Myocardial factor revisited: The importance of myocardial fibrosis in adults with congenital heart disease

Abstract

Pioneers in congenital heart surgery observed that exercise capacity did not return to normal levels despite successful surgical repair, leading some to cite a "myocardial factor" playing a role. They conjectured that residual alterations in myocardial function would be significant for patients' long-term outlook. In fulfillment of their early observations, today's adult congenital heart disease (ACHD) population shows well-recognized features of heart failure, even among patients without clear residual anatomic or hemodynamic abnormalities, demonstrating the vital role of the myocardium in their morbidity and mortality. Whereas the 'myocardial factor' was an elusive concept in the early history of congenital heart care, we now have imaging techniques to detect and quantify one such factor--myocardial fibrosis. Understanding the importance of myocardial fibrosis as a final common pathway in a variety of congenital lesions provides a framework for both the study and treatment of clinical heart failure in this context. While typical heart failure pharmacology should reduce or attenuate fibrogenesis, efforts to show meaningful improvements with standard pharmacotherapy in ACHD repeatedly fall short. This paper considers the importance of myocardial fibrosis and function, the current body of evidence for myocardial fibrosis in ACHD, and its implications for research and treatment.

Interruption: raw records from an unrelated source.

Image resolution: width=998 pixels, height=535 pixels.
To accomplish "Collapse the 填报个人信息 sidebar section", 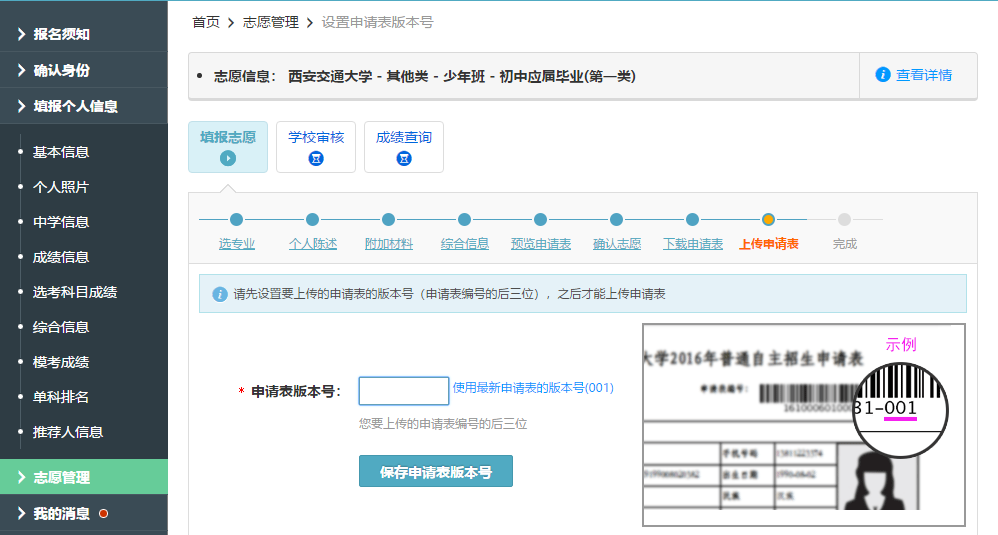I will coord(83,106).
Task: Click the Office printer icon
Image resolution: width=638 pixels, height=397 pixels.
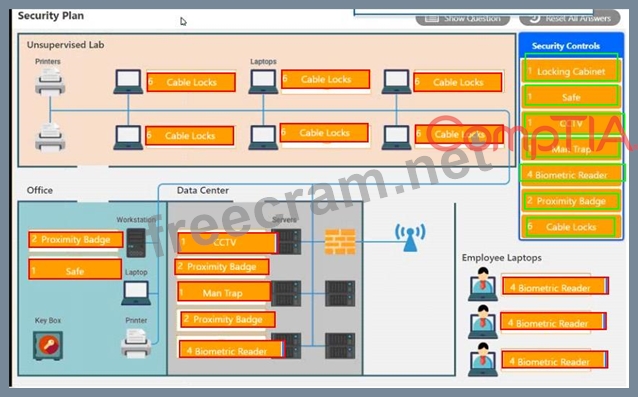Action: (x=136, y=343)
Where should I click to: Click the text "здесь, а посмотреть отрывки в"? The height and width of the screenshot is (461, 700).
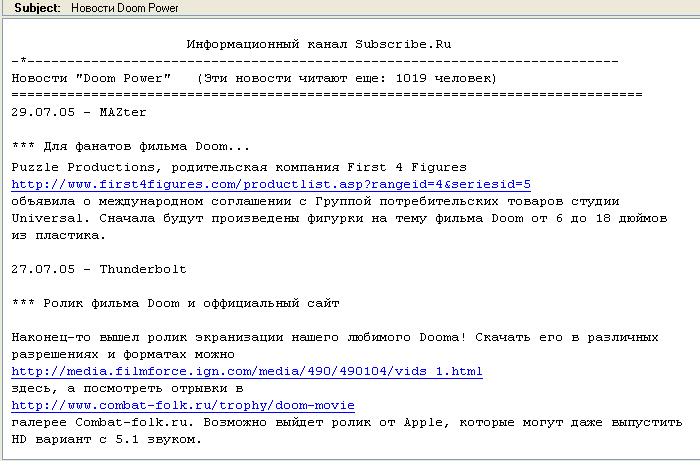127,388
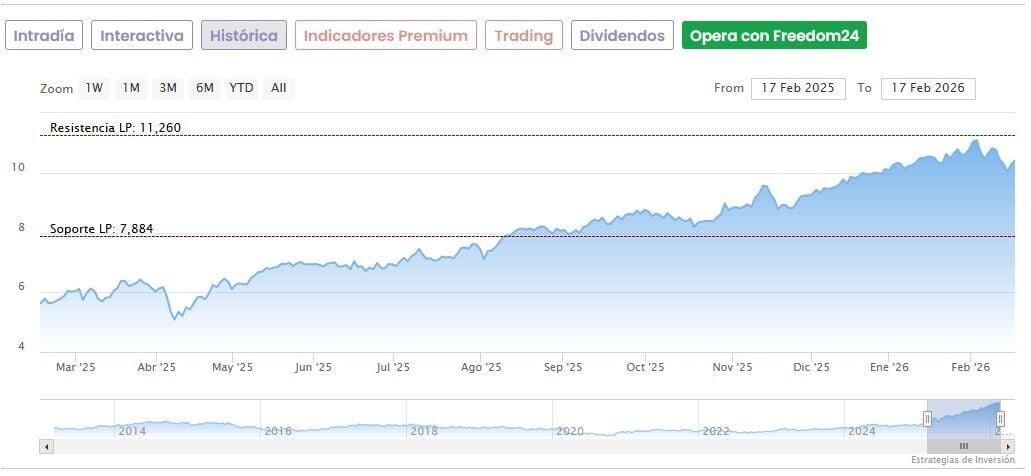
Task: Click the From date field
Action: (798, 88)
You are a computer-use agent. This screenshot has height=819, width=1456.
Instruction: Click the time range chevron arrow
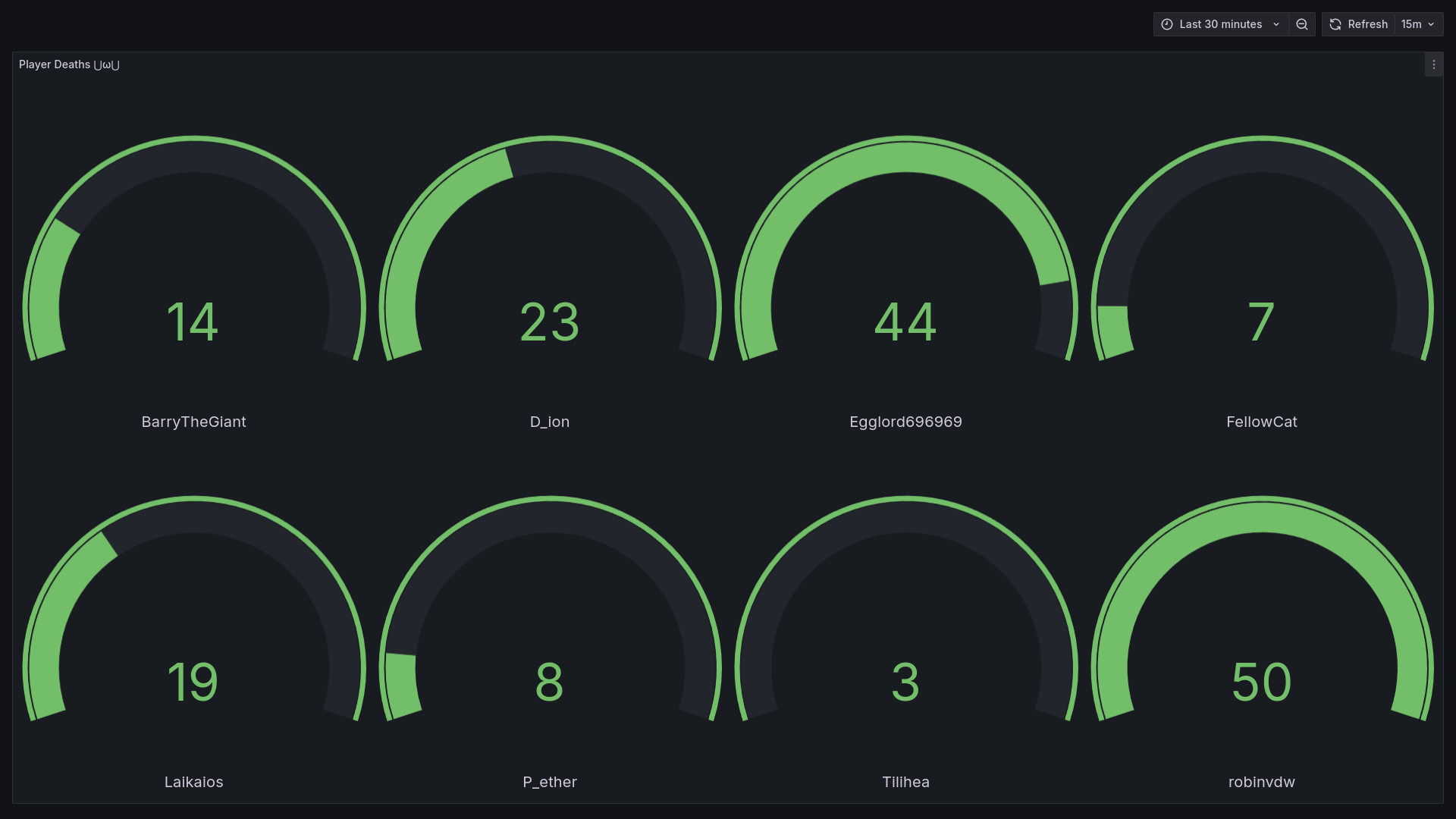click(1276, 24)
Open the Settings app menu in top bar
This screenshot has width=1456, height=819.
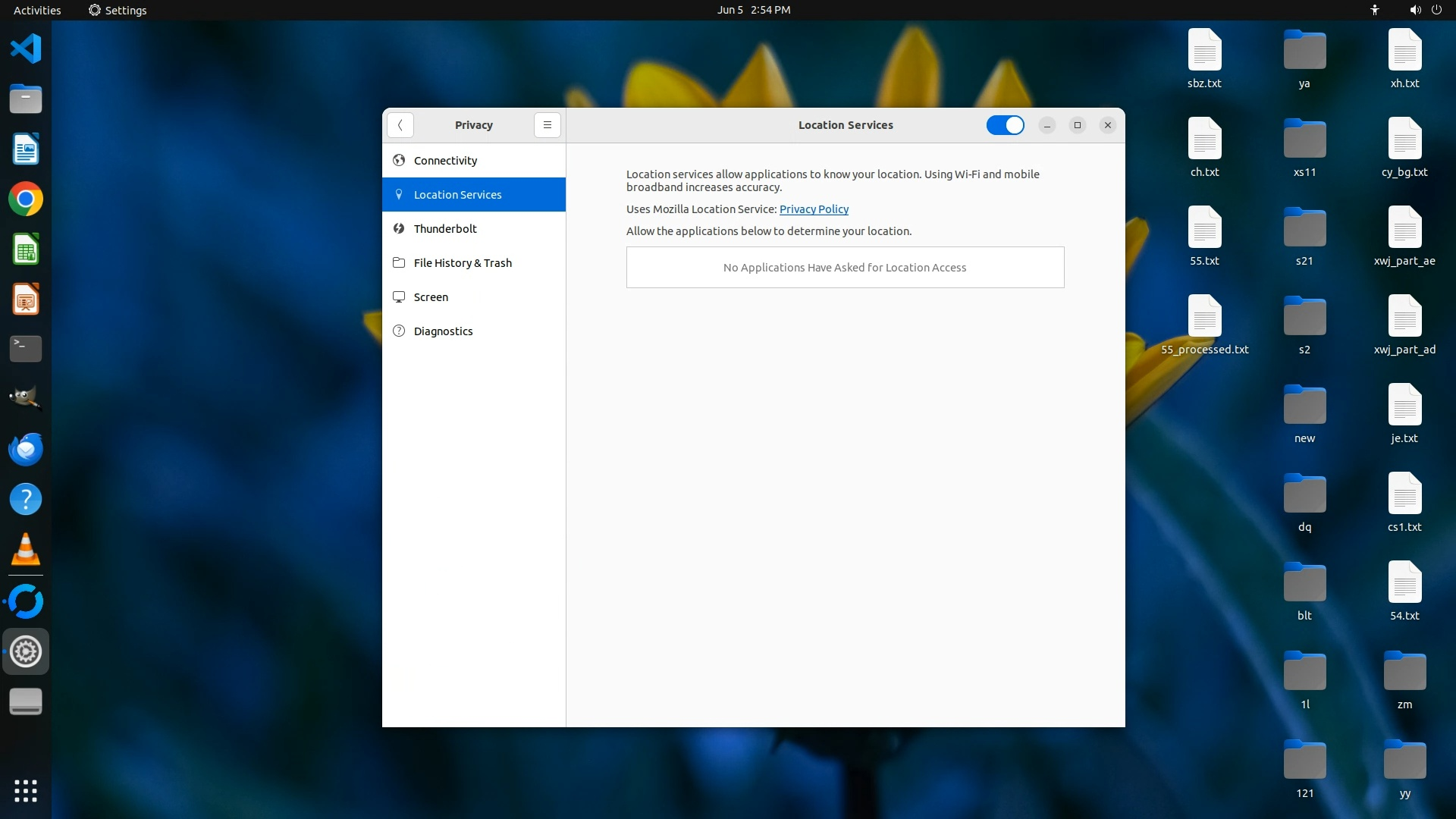118,10
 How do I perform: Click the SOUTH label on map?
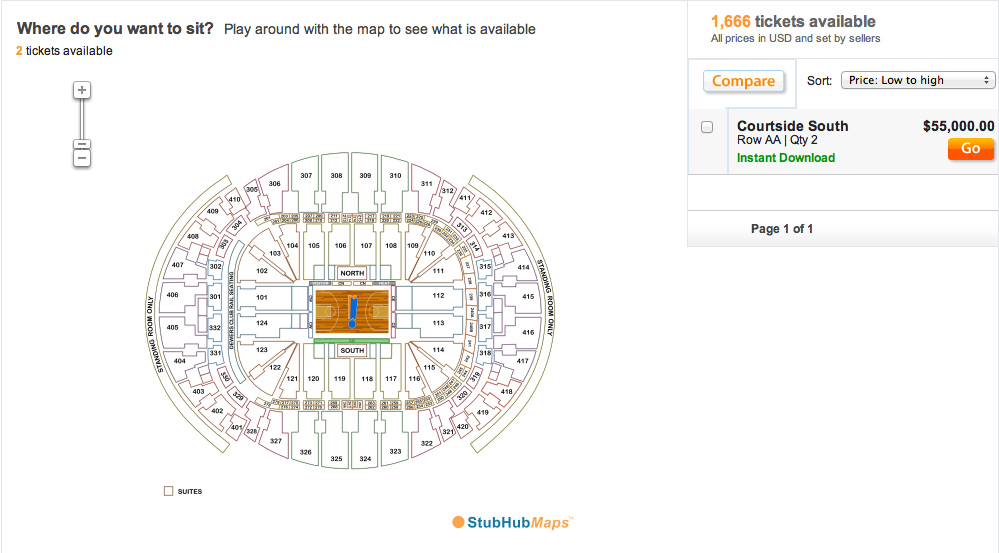pos(352,350)
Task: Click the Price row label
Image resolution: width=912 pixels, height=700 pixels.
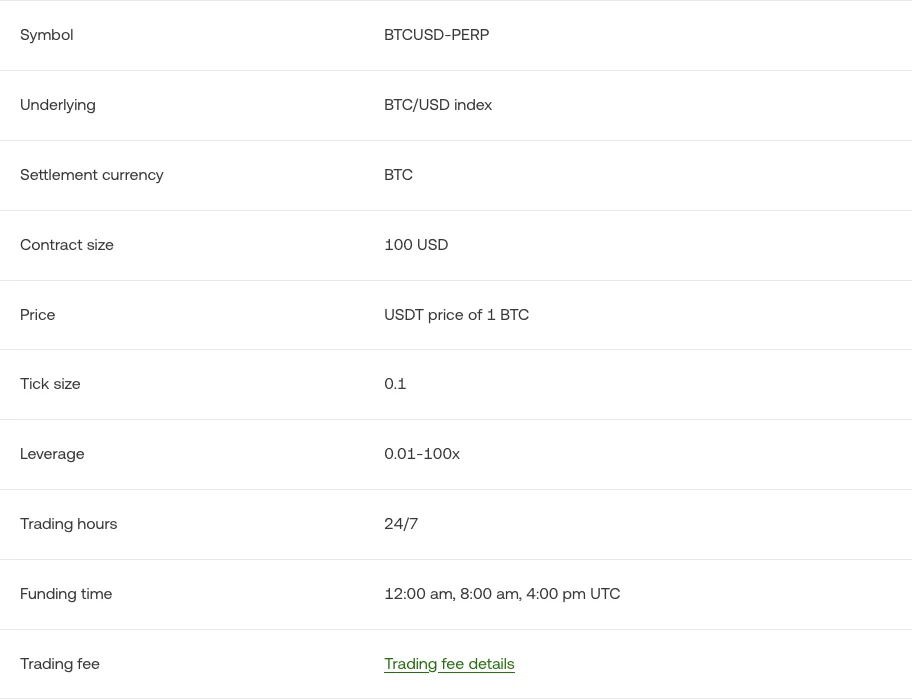Action: [x=37, y=315]
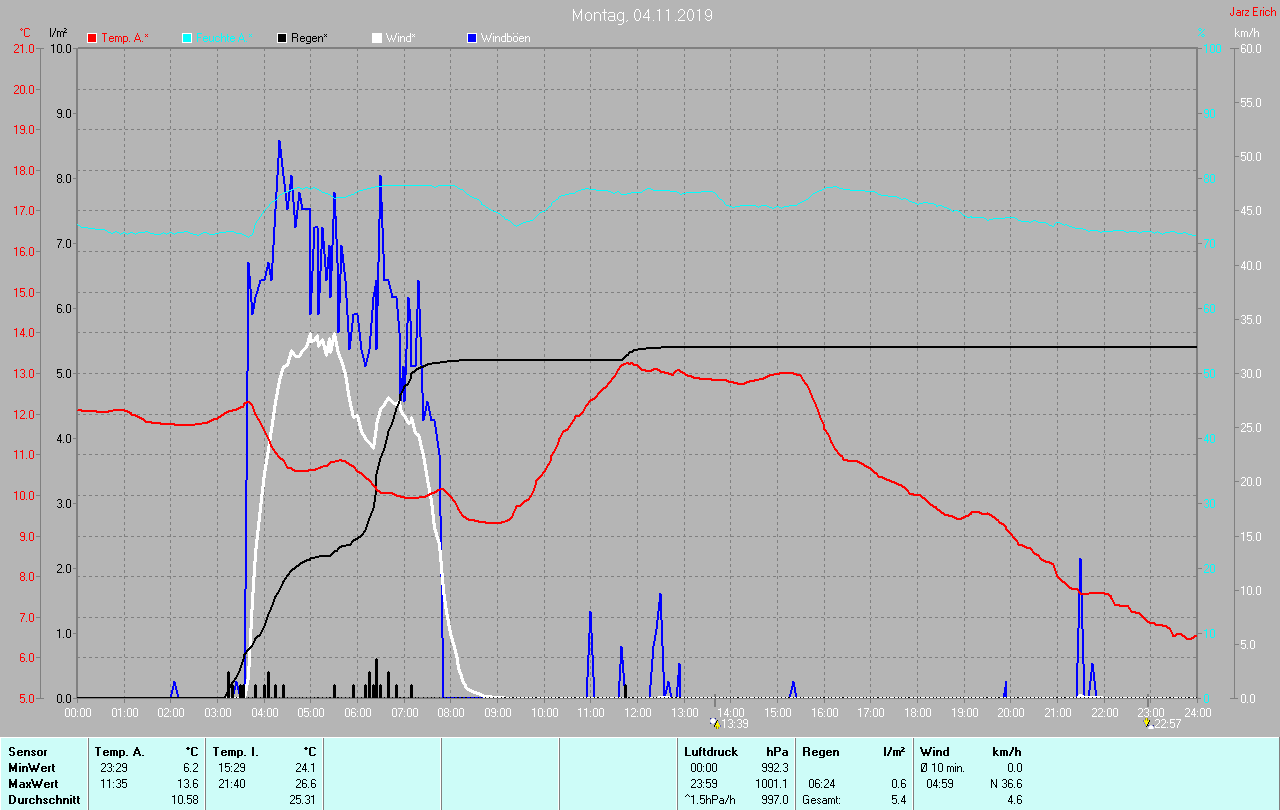This screenshot has height=810, width=1280.
Task: Click the Jarz Erich label
Action: pos(1252,12)

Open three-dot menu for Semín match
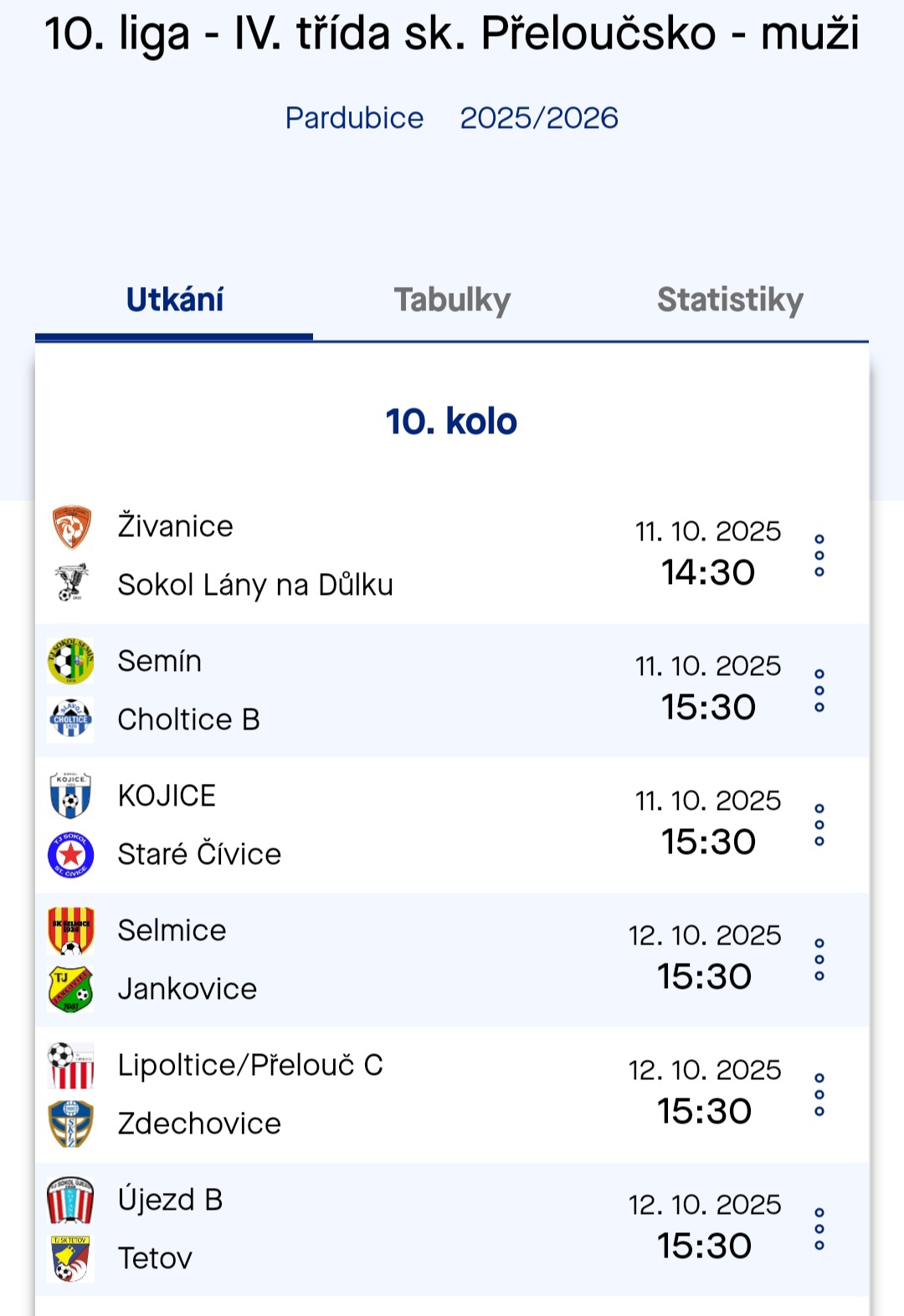click(819, 690)
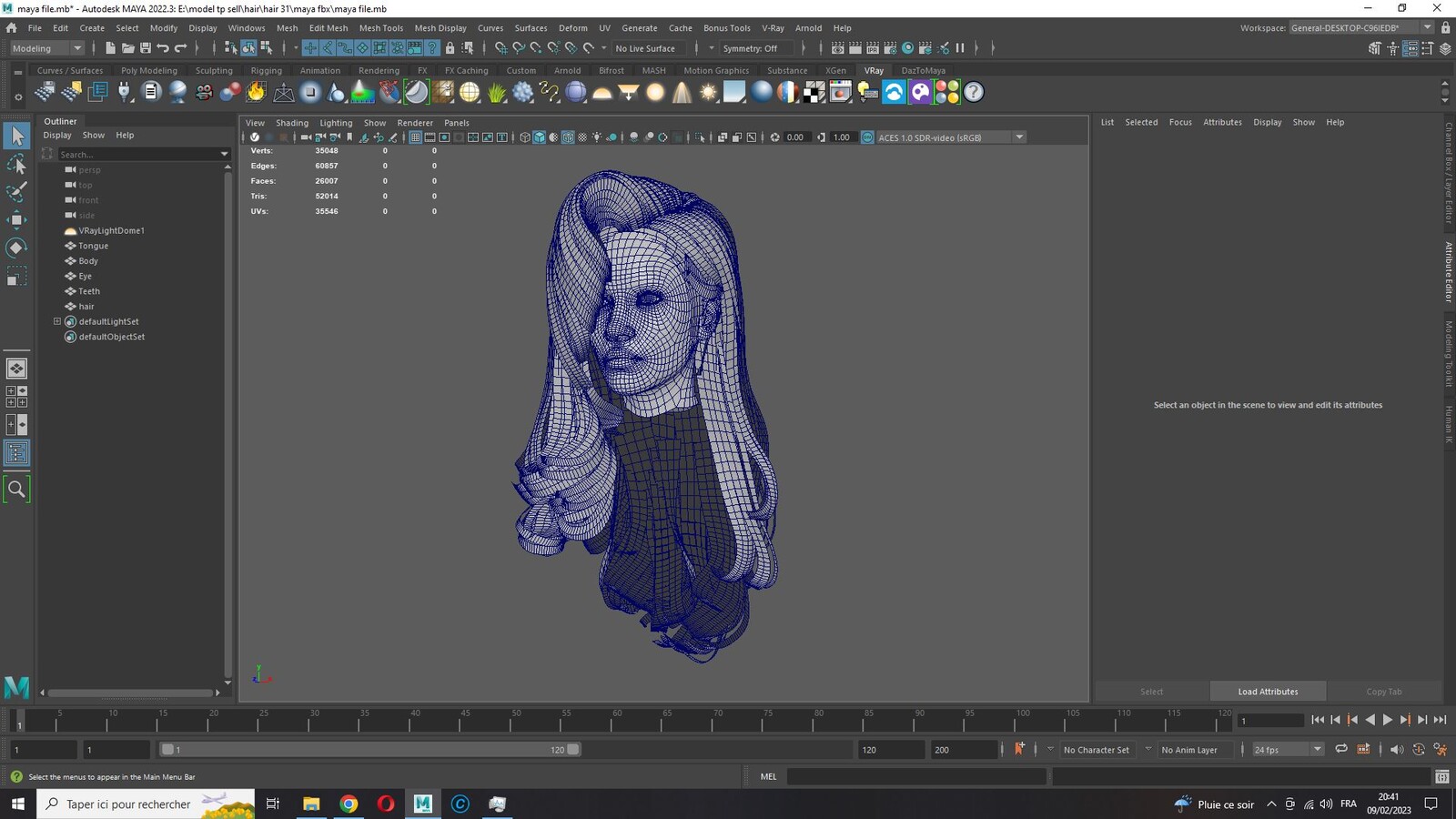Click the time range slider bar
The width and height of the screenshot is (1456, 819).
click(369, 750)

Keywords: Cardiac magnetic resonance; Congenital; Heart defects; Heart failure; Myocardial fibrosis.

Figure 1

Scatterplot of ejection fraction for the left (LVEF) and right (RVEF) ventricles in consecutive patients with congenital heart disease referred for cardiac magnetic resonance. The light gray bar represents those with mild systolic dysfunction, and the dark gray those with moderate/severe systolic dysfunction. Percentages of patients have reduced ejection fraction are given. Systolic dysfunction spans the spectrum of age.

Figure 2

Simplified schema of heart failure. Primary insults lead to various signaling pathways involving common cytokines and neurohormonal activators that in term signal enzymatic reactions. These enzymatic reactions, namely performed by myofibroblasts, lead eventually to myocardial fibrosis. The presence of fibrosis causes myocardial diastolic and systolic function, as well as arrhythmia, all of which are clinical features of heart failure. While there are multiple additional activities involved in the process of heart failure, this demonstrates the central role of myocardial fibrosis between preclinical events and clinical manifestations.

Figure 3

Hematoxylin and eosin stain (400× magnification) of a right ventricular myocardial sample from a single patient with tetralogy of Fallot. Myocardial fibrosis in some areas is patchy “replacement” fibrosis with dense extracelullar material (left) as may be viewed by late gadolinium enhancement. Other areas show much more microscopic, diffuse fibrosis (right), more common in congenital heart disease, which is detectable by methods that measure the extraceullular volume fraction. Both types of fibrosis are present in the same patient (Courtesy of Dr. Henryk Kafka and Mary Shepperd, Royal Brompton Hospital).

Figure 4

Examples of extracellular volume (ECV) assessment in two patients with tetralogy of Fallot. A T1 inversion recovery sequence through the mid myocardium is obtained before and after administration of gadolinium contrast. Phases 3–10 of images taken 15 minutes after gadolinium are shown (top). These images are used to plot a time signal intensity curve from which exponential fitting is used to define T1 times (left graph). The reciprocal of each T1 time (R1) before and after gadolinium (three time points after injection are shown here) is plotted against corresponding times for the blood pool in the left ventricle (right graph). The linear slope of this relationship is used to quantify ECV. Compared to patient 2, patient 1 reaches a low signal (dark myocardium) sooner (top bar), consistent with a shorter T₁ time (left graph), and a steeper slope (right graph), coinciding with a higher ECV.